The beast was right outside.
And then, the shadow moved past. The gray spring light returned to the dirty windows. The massive thumping faded into the distance, moving steadily toward the north.
The plastic tables stopped vibrating.
Sandra let out a breath she hadn't realized she was holding. Her lungs burned. She looked at Devon. His face was slick with cold sweat.
"It bypassed us," Devon whispered. "It didn't even care we were here."
"It's heading for the highway," Sandra said. She moved fast. She threw a heavy tactical vest at Devon. It hit him in the chest. "Gear up. Right now."
Devon didn't argue. He shoved his arms through the armholes of the vest. He grabbed a bandolier of kinetic slugs and slung it over his shoulder. The heavy brass shells clinked together. He bent down and tightened the laces on his combat boots.
Mike was still frozen against the wall.
"Mike!" Sandra snapped.
Mike flinched.
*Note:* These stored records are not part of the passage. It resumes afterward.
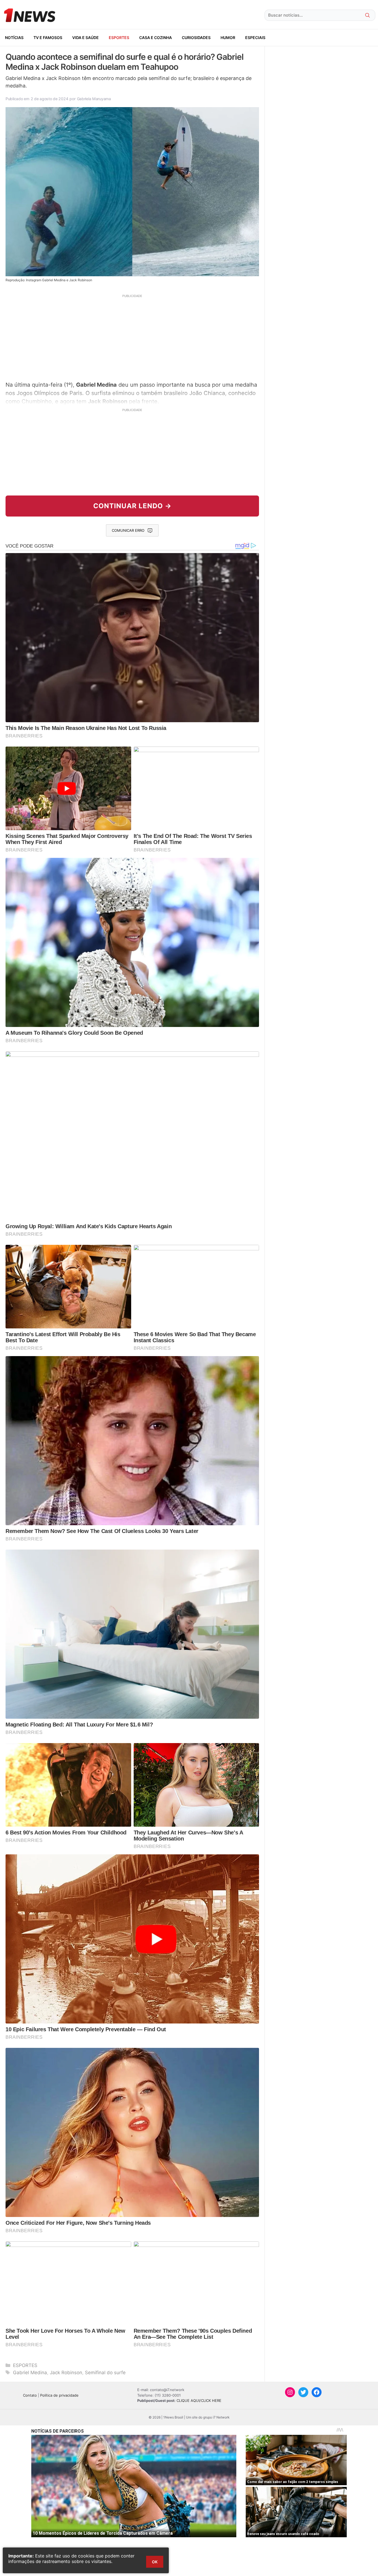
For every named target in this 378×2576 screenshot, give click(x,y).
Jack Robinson (66, 2372)
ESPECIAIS (255, 37)
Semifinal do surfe (105, 2372)
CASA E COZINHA (155, 37)
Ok (154, 2561)
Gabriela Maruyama (94, 98)
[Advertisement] (132, 337)
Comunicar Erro (128, 530)
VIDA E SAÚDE (85, 37)
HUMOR (228, 37)
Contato (30, 2395)
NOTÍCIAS (14, 37)
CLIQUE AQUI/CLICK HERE (199, 2400)
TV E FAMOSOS (47, 37)
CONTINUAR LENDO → (132, 506)
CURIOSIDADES (196, 37)
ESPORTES (119, 37)
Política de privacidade (59, 2395)
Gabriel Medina (30, 2372)
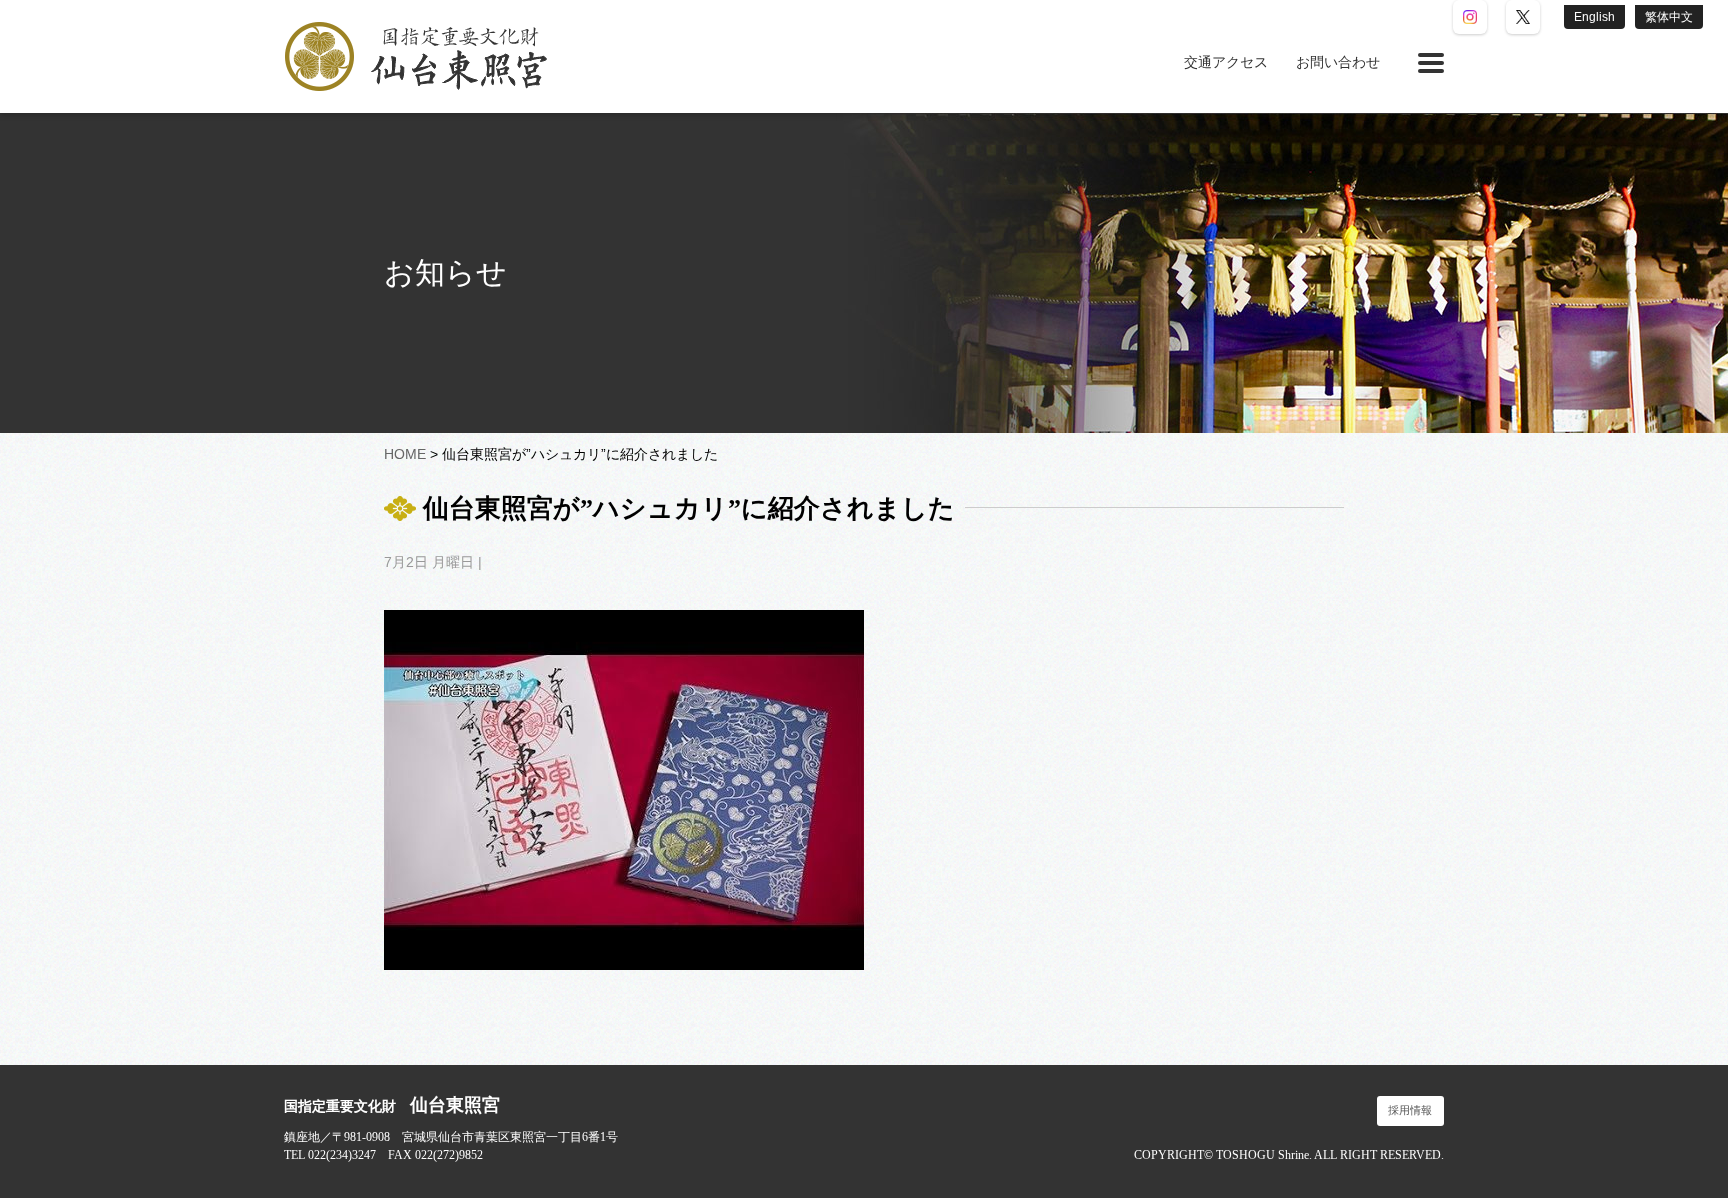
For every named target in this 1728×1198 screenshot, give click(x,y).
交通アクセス (1226, 62)
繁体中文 (1669, 17)
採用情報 (1410, 1110)
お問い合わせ (1338, 62)
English (1594, 17)
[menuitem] (1226, 63)
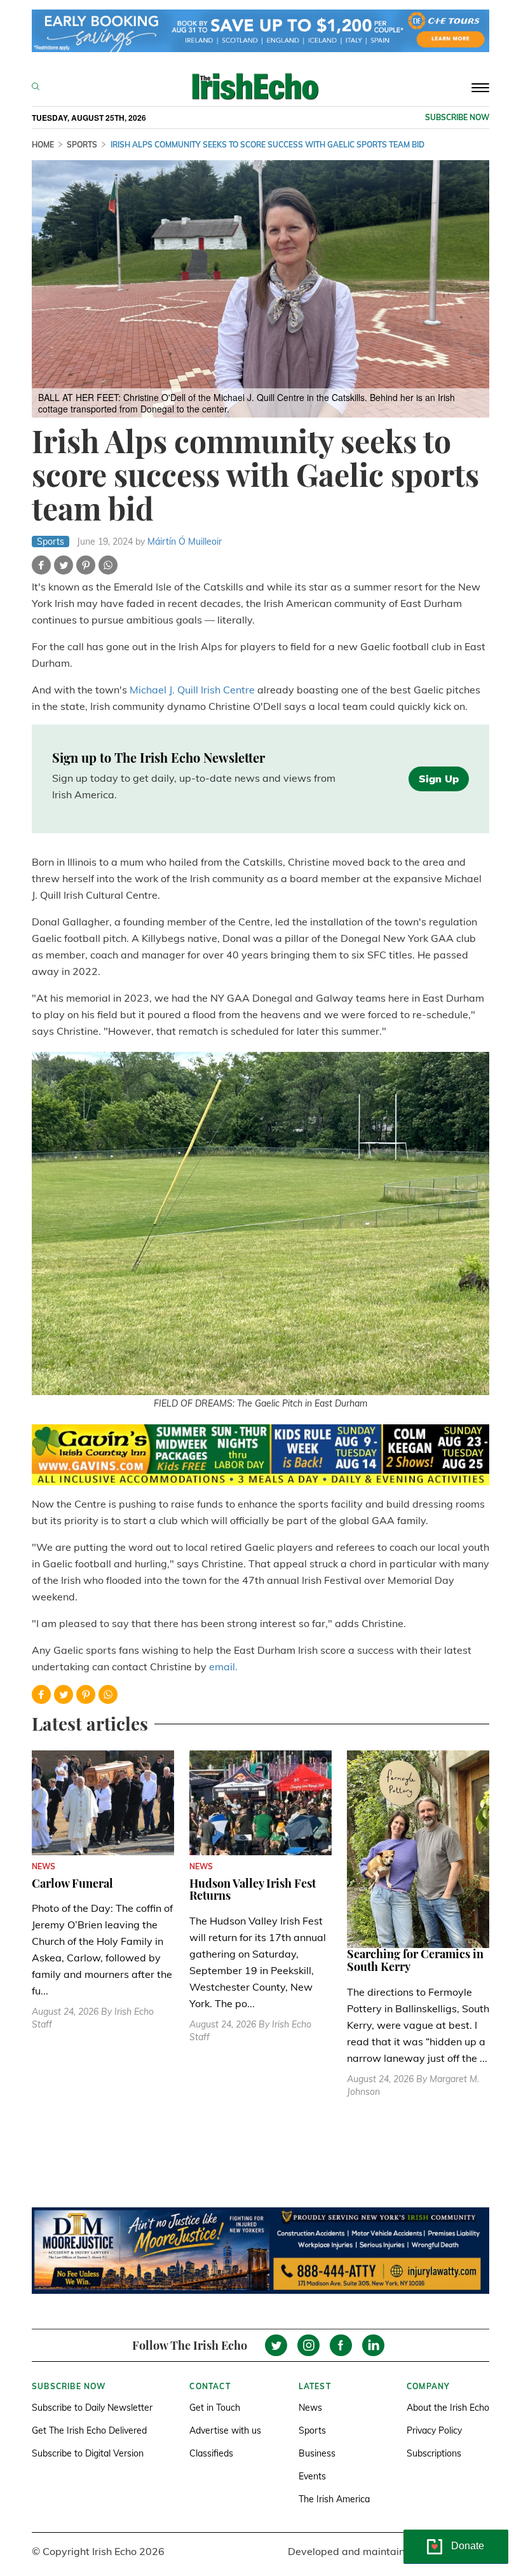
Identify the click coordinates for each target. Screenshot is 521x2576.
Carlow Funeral (72, 1883)
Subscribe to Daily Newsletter (92, 2407)
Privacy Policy (434, 2430)
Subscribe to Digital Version (88, 2453)
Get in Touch (214, 2407)
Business (317, 2453)
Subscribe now (457, 117)
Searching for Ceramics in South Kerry (415, 1960)
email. (223, 1666)
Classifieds (211, 2453)
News (310, 2407)
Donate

He looked at her, his eyes hollow.
"Grab the mud spikes," Sandra ordered. "Load the flares. If you mess this up, people die on that highway. Move!"
Mike swallowed hard. He nodded once, a jerky, terrified motion. He scrambled to the supply crates. He began hauling out the heavy, iron mud spikes, his hands shaking violently as he shoved them into his pack.
Sandra checked the action on her shotgun one last time. She shoved a handful of spare shells into her cargo pockets. The fabric was stiff and smelled like dried sweat.
She walked to the front door of the hall. She grabbed the heavy metal handle.
"We run," Sandra said, looking back at the two men. "We do not stop. We cut it off at the ravine ridge. If it makes it over the ridge, it has a clear shot to the asphalt. Understood?"
"Understood," Devon said. He pumped the slide of his own shotgun.
Sandra kicked the door open.
The spring air hit them like a wet towel. It was warm, damp, and smelled strongly of rotting leaves and crushed pine needles. The ground outside was a disaster of melting snow and deep, sucking mud. The access road was practically a river of brown water.
Far in the distance, through the dense barrier of pine trees, they could hear the faint, steady roar of civilian traffic on the interstate.
They racked their weapons in unison, sprinting into the wet dark before the thing could reach the asphalt.
“They racked their weapons in unison, sprinting into the wet dark before the thing could reach the asphalt.”